No Longer A One-Size-Fits-All
Thanks to Machine Learning, advisory firms are infusing data and analytics to serve clients holistically by generating relevant, timely, and actionable insights for clients and advisors alike.
Embedded at the heart of Wealthtech is a behaviour-based segmentation based on risk appetite, interests, and financial goals. This brings a more intuitive experience to the investor, going beyond just recommending portfolio allocation based on risk profile or asset under management (AUM). Instead, more customised offerings are made available based on client personas and interests. With this outside-in approach, technology is bridging the chasm between business objectives and customer expectations.
Taking Robo-Advisory To The Next Level
But as consumer sentiment evolves, the new generation of wealth customer is looking beyond just growing their capital. With urbanised goals like sustaining a lifestyle, education planning for kids, healthcare costs of ageing parents, or even buying a new home, today’s consumer needs more appropriate real-time advice than ever before. This is perhaps where traditional wealth management has sometimes fallen short of its objectives. With analyst, stock picks undermining market indexes more often than not and underdog plays making headline-worthy moves, advisors often find themselves dragging their feet when it comes to generating timely advice and meeting client goals.
For Wealthtech innovators, this is a core focus area - bringing granular level needs-based advisory, real-time, to the mass market. By integrating economic trends and even social media analytics, whose singular stand in recent times has moved markets beyond measure, this type of advice becomes more relevant than ever.
Combining this with click-of-the-button UI, Wealthtech brings in user-friendly omnichannel support to simplify investing and at the same time give control back to the investor. For instance, an investor can individualize their financial planning through goal-based bucket creation to set aside a long-term retirement corpus while having an aggressive short-term bucket for saving up for a down payment of a house. If there are changes in market sentiments in the short term, the investor can shift money from one bucket to another. This is perhaps the most significant take back from this value-chain: more control, better individualization, and better expectation management.

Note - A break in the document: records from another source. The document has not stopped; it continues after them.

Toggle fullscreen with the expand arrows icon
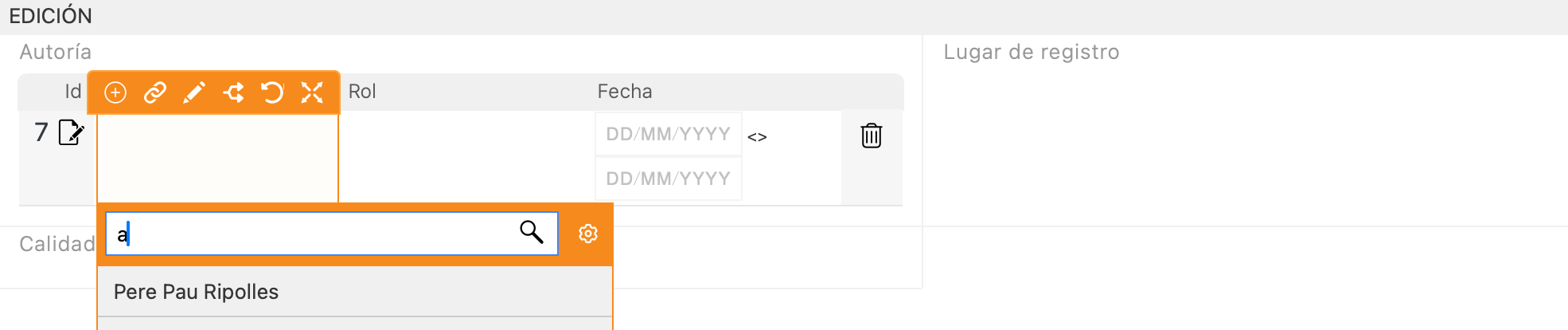The width and height of the screenshot is (1568, 330). point(312,93)
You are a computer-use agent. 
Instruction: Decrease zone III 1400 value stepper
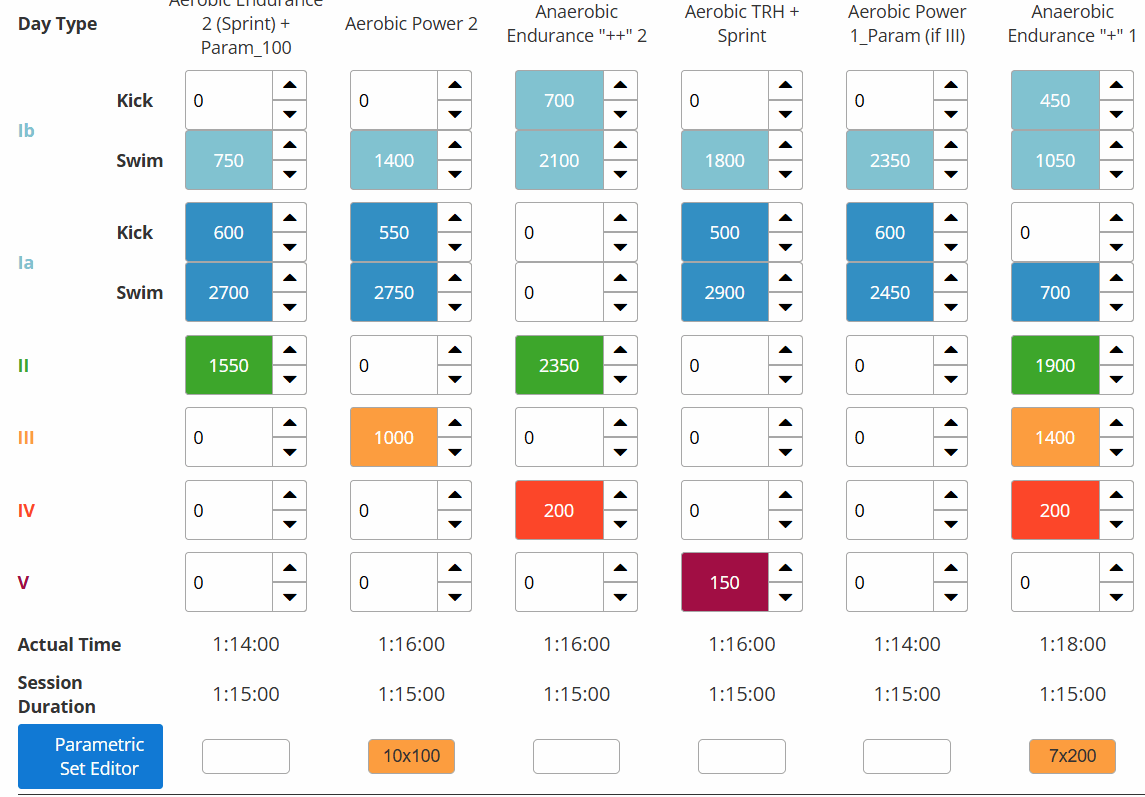pos(1116,451)
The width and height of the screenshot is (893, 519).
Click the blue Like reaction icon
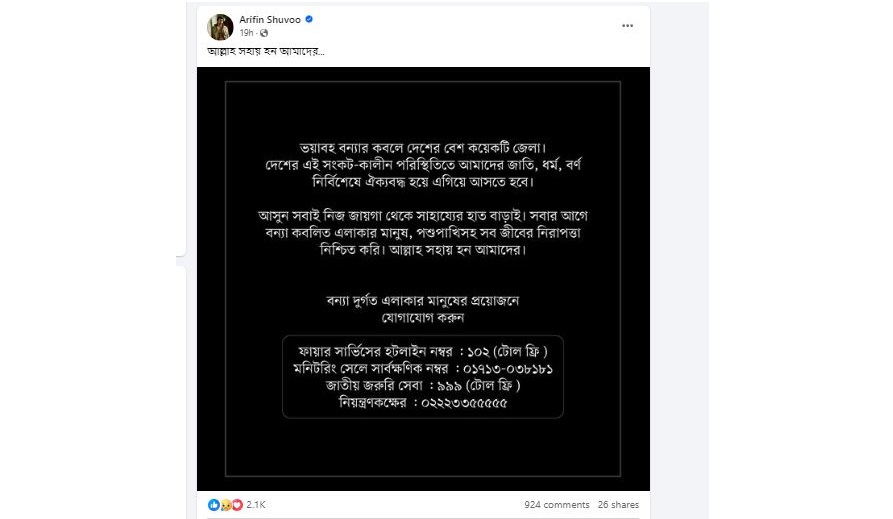[x=214, y=505]
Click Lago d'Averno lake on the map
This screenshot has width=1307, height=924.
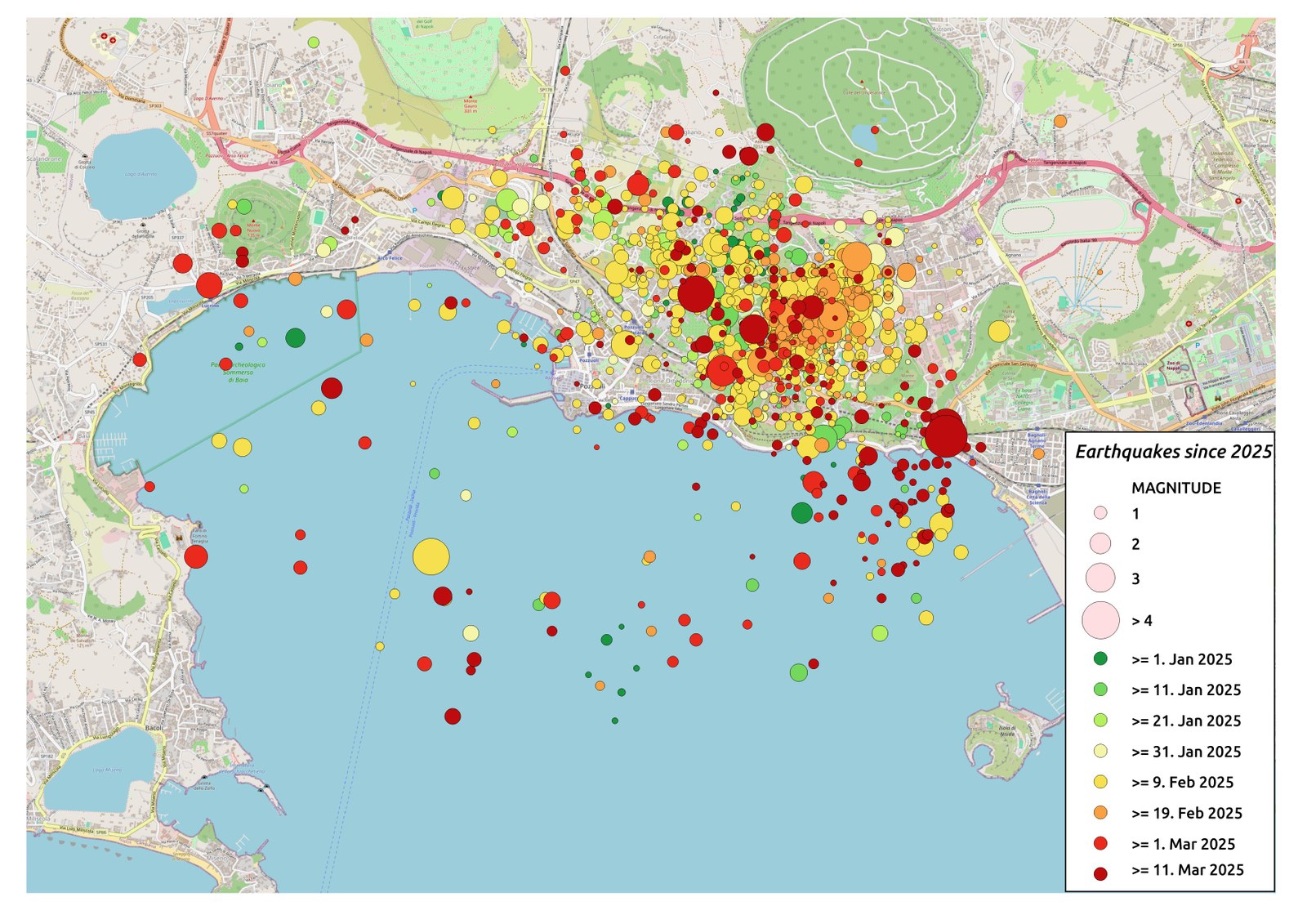140,172
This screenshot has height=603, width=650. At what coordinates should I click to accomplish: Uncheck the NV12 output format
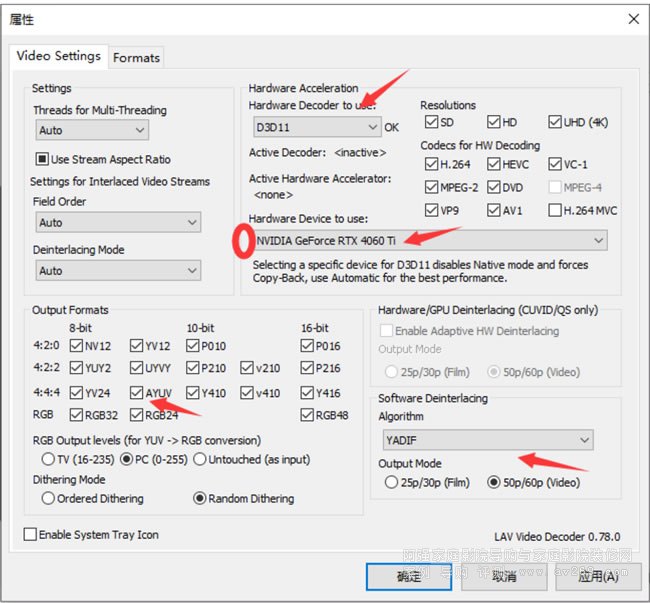point(76,348)
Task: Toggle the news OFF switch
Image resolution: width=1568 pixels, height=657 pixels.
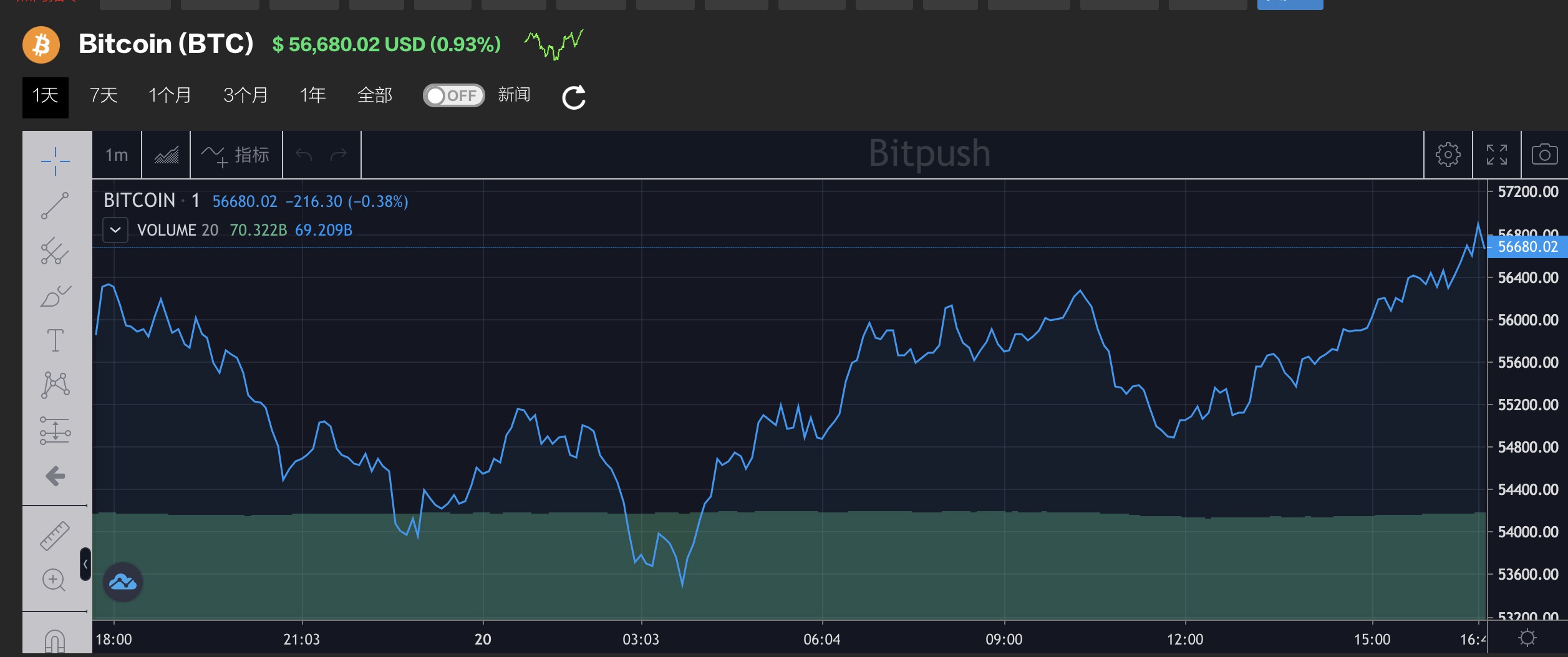Action: 453,95
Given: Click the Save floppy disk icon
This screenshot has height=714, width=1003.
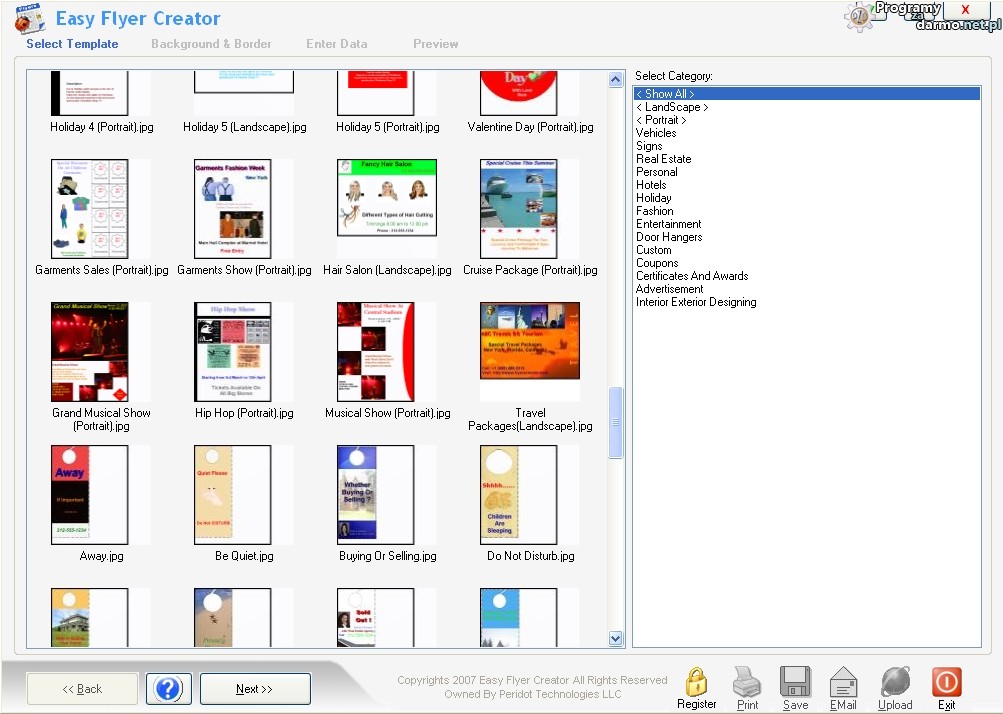Looking at the screenshot, I should click(795, 682).
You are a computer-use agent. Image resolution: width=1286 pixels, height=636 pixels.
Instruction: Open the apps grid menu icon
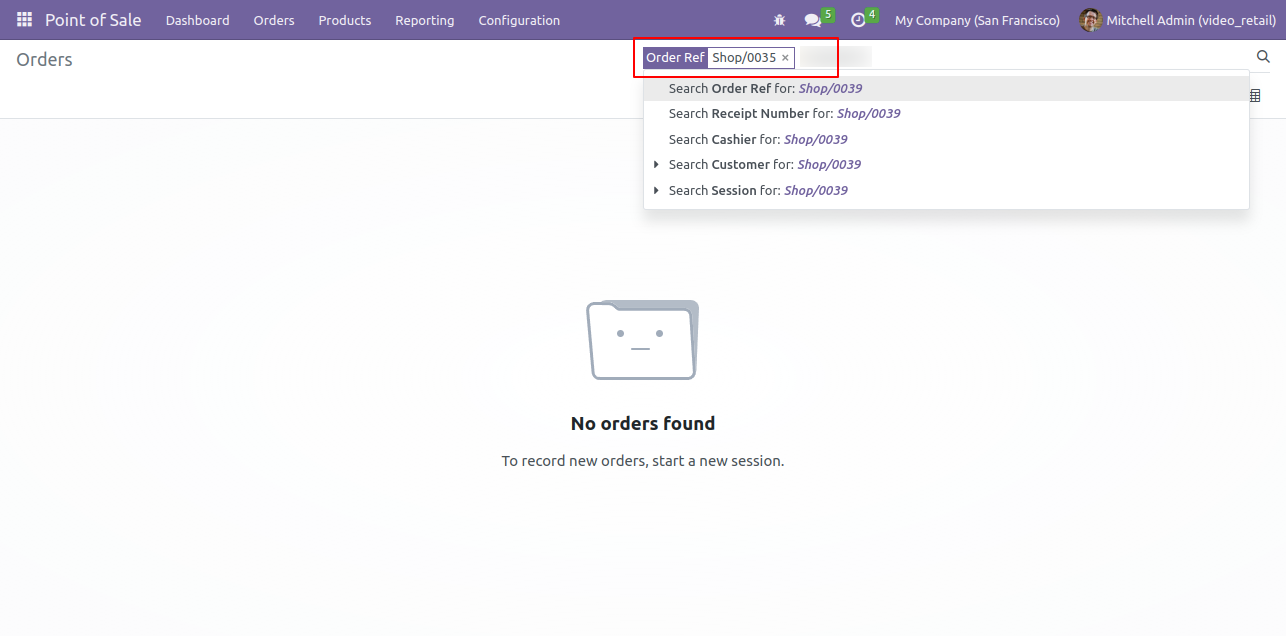coord(24,20)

Taking it a step further, a personalised dashboard gives you 24/7 access to your portfolio with the ability to compare performances across different asset classes ranging from commodities, mutual funds, energy, real estate, and even art. But where does this leave the traditional human element of financial planning advisory?
The Convergence Of Tech And The Human Element
Wealth management has been a long-standing stalwart of a personal advisory model. But algorithms are slowly taking some of the more fundamental functions of human advisors. However, that doesn’t entirely render the human element obsolete. On the other hand, it augments the offerings while still retaining the traditional model’s personal and emotional component through a more hybrid approach.
Human advisory’s significance is invaluable for clients with material assets to invest in, or even when it comes to tax planning and estate management. This is why the digitalization of the Wealth Management space is so unique. The pairing of the human relationship with automation to create an omnichannel service makes financial planning a lot more approachable for the masses.
Wealth Management 2.0
The paradigm shift in the wealth management landscape is occurring rapidly, and these digitalisation trends bear testament to the massive change that the wealth management space is facing. With the gamification of UI, the enormous shift in demographics now controlling wealth and the new and digitally rewired customer at the helm, Wealthtech seeks to bring far-reaching changes to a system that up until was the purview of a select few. We, for one, are excited at the potential of this change.